Haben Sie noch Fragen?

Wir stehen Ihnen selbstverständlich gerne unter unserer Schaden-Serviceline 0431 - 54654-600 zur Verfügung. Ebenfalls erreichen Sie unser Team per E-Mail unter schaden@domcura.de.

Wichtige Hinweise

Es ist uns gesetzlich vorgeschrieben, Sie auf die nach Eintritt des Versicherungsfalles bestehenden Auskunfts- und Aufklärungsobliegenheiten und die Rechtsfolgen im Falle der Zuwiderhandlung hinzuweisen.

Der Versicherungsnehmer hat bei und nach Eintritt des Versicherungsfalles...
... nach Möglichkeit für die Abwendung und Minderung des Schadens zu sorgen;
... dem Versicherer den Schadeneintritt, nachdem er von ihm Kenntnis erlangt hat, unverzüglich - ggf. auch mündlich oder telefonisch - anzuzeigen;
... Weisungen des Versicherers zur Schadenabwendung/-minderung - ggf. auch mündlich oder telefonisch - einzuholen, wenn die Umstände dies gestatten;
... Weisungen des Versicherers zur Schadenabwendung/-minderung - soweit für ihn zumutbar - zu befolgen. Erteilen mehrere an dem Versicherungsvertrag beteiligte Versicherer unterschiedliche Weisungen, hat der Versicherungsnehmer nach pflichtgemäßem Ermessen zu handeln;
... Schäden durch strafbare Handlungen gegen das Eigentum unverzüglich der Polizei anzuzeigen;
... dem Versicherer und der Polizei unverzüglich ein Verzeichnis der abhanden gekommenen Sachen einzureichen;
... das Schadenbild so lange unverändert zu lassen, bis die Schadenstelle oder die beschädigten Sachen durch den Versicherer freigegeben worden sind. Sind Veränderungen unumgänglich, ist das Schadenbild nachvollziehbar zu dokumentieren (z. B. durch Fotos) und die beschädigten Sachen bis zu einer Besichtigung durch den Versicherer aufzubewahren;
... soweit möglich dem Versicherer unverzüglich jede Auskunft - auf Verlangen in Schriftform - zu erteilen, die zur Feststellung des Versicherungsfalles oder des Umfanges der Leistungspflicht des Versicherers erforderlich ist sowie jede Untersuchung über Ursache und Höhe des Schadens und über den Umfang der Entschädigungspflicht zu gestatten;
... vom Versicherer angeforderte Belege beizubringen, deren Beschaffung ihm billigerweise zugemutet werden kann;
... für zerstörte oder abhanden gekommene Wertpapiere oder sonstige aufgebotsfähige Urkunden unverzüglich das Aufgebotsverfahren einzuleiten und etwaige sonstige Rechte zu wahren, insbesondere abhanden gekommene Sparbücher und andere sperrfähige Urkunden unverzüglich sperren zu lassen.

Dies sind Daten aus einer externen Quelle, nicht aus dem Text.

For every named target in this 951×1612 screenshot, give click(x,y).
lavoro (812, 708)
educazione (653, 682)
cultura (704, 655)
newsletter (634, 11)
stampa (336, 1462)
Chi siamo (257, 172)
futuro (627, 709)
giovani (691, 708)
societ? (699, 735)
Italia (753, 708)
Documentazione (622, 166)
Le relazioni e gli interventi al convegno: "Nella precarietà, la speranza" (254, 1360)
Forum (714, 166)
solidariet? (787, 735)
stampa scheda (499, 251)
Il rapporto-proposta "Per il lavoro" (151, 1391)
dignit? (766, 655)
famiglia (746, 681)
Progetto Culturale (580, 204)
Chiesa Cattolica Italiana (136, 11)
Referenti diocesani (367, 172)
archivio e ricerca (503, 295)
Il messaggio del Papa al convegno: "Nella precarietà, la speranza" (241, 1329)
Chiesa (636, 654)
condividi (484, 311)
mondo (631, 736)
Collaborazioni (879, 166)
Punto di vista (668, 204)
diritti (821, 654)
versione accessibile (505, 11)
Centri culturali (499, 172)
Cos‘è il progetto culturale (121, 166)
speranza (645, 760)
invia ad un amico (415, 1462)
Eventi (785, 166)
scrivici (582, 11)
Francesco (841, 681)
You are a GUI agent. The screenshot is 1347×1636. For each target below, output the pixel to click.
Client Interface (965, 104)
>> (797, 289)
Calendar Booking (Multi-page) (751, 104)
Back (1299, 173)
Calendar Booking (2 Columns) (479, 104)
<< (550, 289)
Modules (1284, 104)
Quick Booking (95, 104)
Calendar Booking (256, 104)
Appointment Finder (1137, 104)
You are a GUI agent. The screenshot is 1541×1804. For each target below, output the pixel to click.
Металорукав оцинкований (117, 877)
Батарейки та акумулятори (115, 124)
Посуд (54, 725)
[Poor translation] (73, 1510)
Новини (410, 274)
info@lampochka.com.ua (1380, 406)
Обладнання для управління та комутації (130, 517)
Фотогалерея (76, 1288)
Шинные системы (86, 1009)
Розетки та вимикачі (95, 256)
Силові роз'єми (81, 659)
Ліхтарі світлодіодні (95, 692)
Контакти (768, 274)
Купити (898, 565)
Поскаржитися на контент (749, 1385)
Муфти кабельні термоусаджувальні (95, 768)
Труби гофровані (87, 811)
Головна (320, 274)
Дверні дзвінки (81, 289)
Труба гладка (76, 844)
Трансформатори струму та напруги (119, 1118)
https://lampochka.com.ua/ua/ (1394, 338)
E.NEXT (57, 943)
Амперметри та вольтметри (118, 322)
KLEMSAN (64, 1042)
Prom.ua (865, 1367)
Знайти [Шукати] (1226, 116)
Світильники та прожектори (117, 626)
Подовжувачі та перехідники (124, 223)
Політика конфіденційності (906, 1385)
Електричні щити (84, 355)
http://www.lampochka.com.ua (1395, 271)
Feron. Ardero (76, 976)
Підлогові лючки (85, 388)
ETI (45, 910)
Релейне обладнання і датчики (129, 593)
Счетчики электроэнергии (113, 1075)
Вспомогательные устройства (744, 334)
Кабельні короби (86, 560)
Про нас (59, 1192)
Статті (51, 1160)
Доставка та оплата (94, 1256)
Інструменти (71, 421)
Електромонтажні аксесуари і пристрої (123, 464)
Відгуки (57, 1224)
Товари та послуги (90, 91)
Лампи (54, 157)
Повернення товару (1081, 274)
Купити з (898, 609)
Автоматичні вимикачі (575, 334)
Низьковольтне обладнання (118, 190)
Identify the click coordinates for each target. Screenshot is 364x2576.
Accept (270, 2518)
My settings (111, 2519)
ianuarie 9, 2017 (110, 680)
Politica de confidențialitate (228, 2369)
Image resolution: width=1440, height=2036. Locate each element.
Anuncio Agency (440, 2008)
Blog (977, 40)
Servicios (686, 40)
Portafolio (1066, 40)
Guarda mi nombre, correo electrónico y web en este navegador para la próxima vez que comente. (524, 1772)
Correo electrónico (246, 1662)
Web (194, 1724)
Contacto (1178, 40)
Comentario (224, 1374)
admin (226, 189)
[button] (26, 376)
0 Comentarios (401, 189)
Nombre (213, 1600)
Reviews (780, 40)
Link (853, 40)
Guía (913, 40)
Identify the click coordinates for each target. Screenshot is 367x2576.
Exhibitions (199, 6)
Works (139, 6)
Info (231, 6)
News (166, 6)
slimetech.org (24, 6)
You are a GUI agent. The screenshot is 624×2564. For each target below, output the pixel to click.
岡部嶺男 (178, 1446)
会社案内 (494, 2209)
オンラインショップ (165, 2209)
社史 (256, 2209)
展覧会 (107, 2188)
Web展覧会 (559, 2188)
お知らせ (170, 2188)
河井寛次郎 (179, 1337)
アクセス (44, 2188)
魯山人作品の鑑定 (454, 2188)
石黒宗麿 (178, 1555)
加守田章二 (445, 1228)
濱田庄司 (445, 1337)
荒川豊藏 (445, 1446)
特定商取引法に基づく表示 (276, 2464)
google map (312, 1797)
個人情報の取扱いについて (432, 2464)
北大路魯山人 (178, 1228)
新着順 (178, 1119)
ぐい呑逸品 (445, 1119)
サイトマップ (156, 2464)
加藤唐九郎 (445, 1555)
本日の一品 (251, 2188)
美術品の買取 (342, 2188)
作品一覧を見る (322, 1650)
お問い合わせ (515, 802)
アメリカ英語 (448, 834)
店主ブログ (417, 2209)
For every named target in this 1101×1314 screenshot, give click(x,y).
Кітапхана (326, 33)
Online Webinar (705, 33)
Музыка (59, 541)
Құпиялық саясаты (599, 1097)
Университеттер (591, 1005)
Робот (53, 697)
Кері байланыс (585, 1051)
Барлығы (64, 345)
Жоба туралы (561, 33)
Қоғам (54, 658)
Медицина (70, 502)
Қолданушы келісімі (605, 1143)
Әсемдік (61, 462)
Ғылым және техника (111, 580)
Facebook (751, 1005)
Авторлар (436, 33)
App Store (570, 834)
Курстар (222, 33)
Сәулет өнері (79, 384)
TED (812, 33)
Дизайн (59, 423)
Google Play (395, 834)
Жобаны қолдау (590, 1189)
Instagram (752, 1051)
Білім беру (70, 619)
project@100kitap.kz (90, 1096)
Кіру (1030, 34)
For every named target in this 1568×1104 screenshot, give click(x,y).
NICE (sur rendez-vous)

Steht das Recht auf die vertragliche Leistung des Versicherers einem Dritten zu, so hat dieser die Obliegenheiten ebenfalls zu erfüllen - soweit ihm dies nach den tatsächlichen und rechtlichen Umständen möglich ist.

Bei Verletzung dieser Obliegenheiten kann der Versicherungsschutz gänzlich entfallen oder der Versicherer bzw. die Bevollmächtigte ist zur Kürzung der Leistung berechtigt. Bei vorsätzlich falschen Angaben entfällt der Versicherungsschutz nur dann nicht, sofern diese Obliegenheitsverletzung weder für den Eintritt oder die Feststellung des Versicherungsfalles noch für die Feststellung oder den Umfang der Versicherungsleistung ursächlich war. Dies gilt nicht bei Arglist.

Bei grob fahrlässiger Verletzung der Obliegenheit ist der Versicherer bzw. die Bevollmächtigte berechtigt, seine Leistung in einem angemessenen Verhältnis zum Verschuldensgrad zu kürzen, soweit auch hier ein kausaler Zusammenhang besteht. Die Beweislast für das Nichtvorliegen von grober Fahrlässigkeit trägt der Versicherungsnehmer.